GENERAL PRINCIPLES IN THE TREATMENT OF SPINAL DEFORMITIES IN CHILDREN

The goal of treating spinal deformities is to provide a cosmetically smooth, balanced and painless spine and to prevent additional problems that may occur over time. Early diagnosis allows the curvature to be detected at a young age and the necessary precautions to be taken to prevent progression. Each patient should be evaluated individually in both diagnosis and treatment. In other words, the treatment of each patient is unique. The course of scoliosis varies from patient to patient. Scoliosis may progress, remain at the same level or improve. One of the main factors of determining the treatment option is the predicting its progression. In general, the emergence of scoliosis at a young age, the degree of skeletal maturation, double curvatures, and a large curvature angle may be warning signs that the scoliosis may progress. These patients are monitored more closely and receive more intensive treatment. Therefore, a child with scoliosis should go in for regular checkups to a specialist physician.
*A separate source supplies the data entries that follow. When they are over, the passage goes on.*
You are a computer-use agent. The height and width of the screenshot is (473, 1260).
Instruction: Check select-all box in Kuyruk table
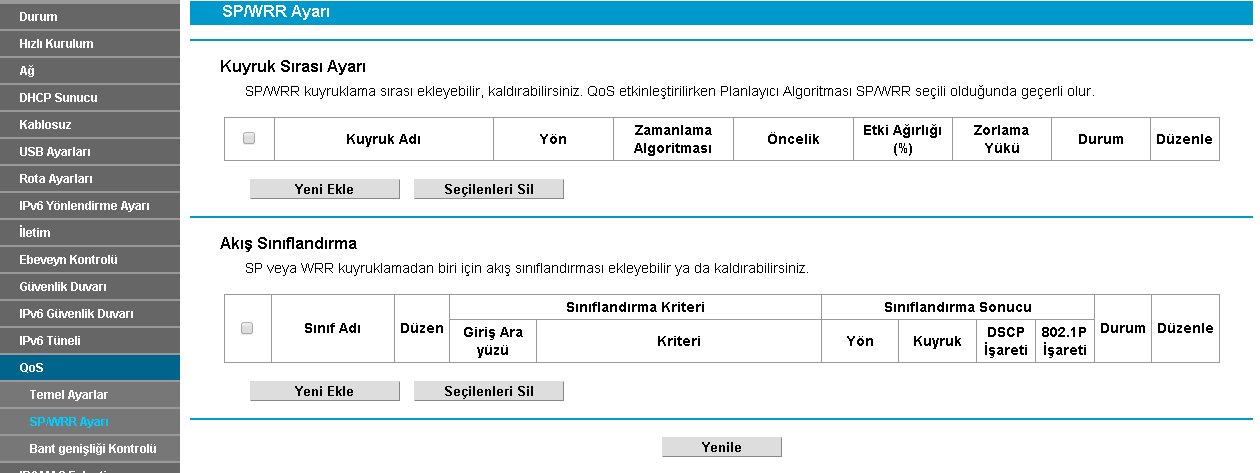click(249, 139)
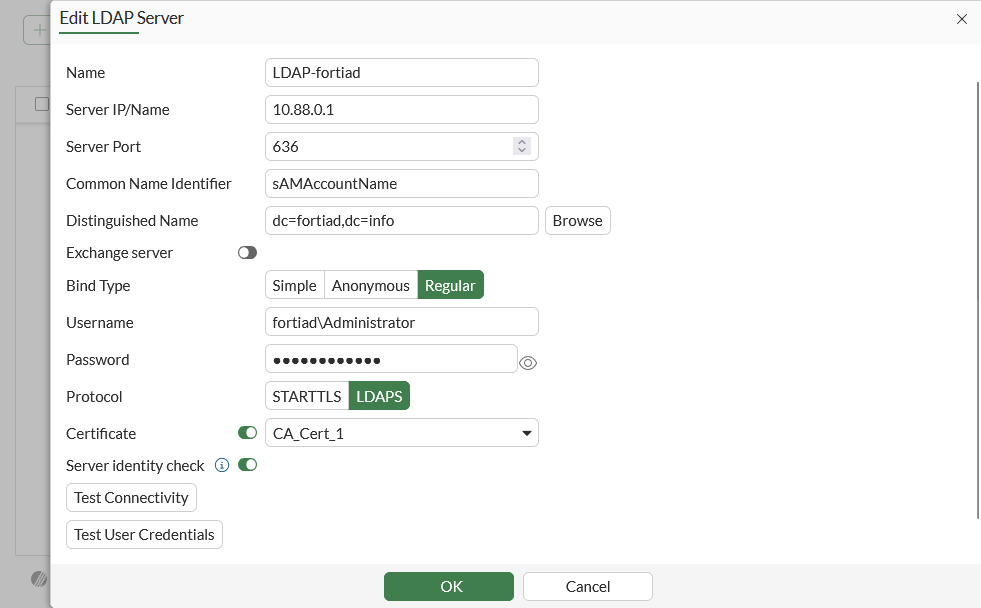Disable the Server identity check toggle
The height and width of the screenshot is (608, 981).
[247, 465]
While treatment for scoliosis may vary depending on the type and extent of the scoliosis, the most commonly applied treatment methods are as follows:

1) Observation: In patients with a curve below 20 degrees and nearing completion of skeletal development, observation and periodic checks alone are sufficient. Observation continues until the patient completes skeletal development.

2) Corset (Lumbar Brace) Treatment: The purpose of the corset (also known as a lumbar brace) is to prevent the increase in the curve. The corset is especially effective in children whose curve is over 25 degrees and who are still growing. The effect of the corset begins to decrease in children with curves over 40 degrees and in children whose skeletal development completion is still many years away.
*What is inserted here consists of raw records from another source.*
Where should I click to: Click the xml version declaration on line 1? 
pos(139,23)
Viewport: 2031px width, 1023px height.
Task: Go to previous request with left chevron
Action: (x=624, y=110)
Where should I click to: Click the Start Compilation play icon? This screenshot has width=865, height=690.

3) Surgical Treatment: If the curve is over 40-45 degrees and the child is still growing, surgery is inevitable. Curves over 50 degrees continue to increase even after growth has ended. For this reason, surgery is performed to prevent future health-related complications as well as for cosmetic results. In some early-onset and congenital scoliosis, surgical treatment can be performed before the curve reaches 50 degrees. Early-Onset Scoliosis in Children: Early-onset scoliosis requires a different evaluation and treatment algorithm than the types of scoliosis seen in older children. Scoliosis that begins under the age of 10 is called early-onset scoliosis. Early-onset scoliosis is usually progressive because the more growth potential the child has, the higher the chance of the scoliosis progressing. This type of scoliosis is very difficult to control with a brace, so surgical treatment is more frequently recommended.

Early-onset scoliosis can occur idiopathic and congenital scoliosis as well as scoliosis as a result of certain syndromes, neuromuscular (due to diseases involving the muscle and nervous system), metabolic and connective tissue diseases.

Another problem in early-onset scoliosis is the negative effects of the fusion, or freezing of the spine, that can be performed in the surgical treatment of advanced scoliosis in young children at the beginning of their growth period. The fusion procedure performed at a young age stops the growth of the spine. This causes the spinal canal to remain narrow, lung development to be impaired and the development of the rib cage to be impaired. This results in lung-related problems and a short torso. During adolescence, height growth is largely completed, the lungs and rib cage are largely developed, therefore, if fusion surgery is performed during this period, the potential complications mentioned above can be avoided. If early-onset scoliosis is not treated correctly, these children may develop serious deformities and advanced scoliosis and scoliosis-related lung, respiratory and heart problems, serious cosmetic challenges, spinal cord compression and possible paralysis in the future.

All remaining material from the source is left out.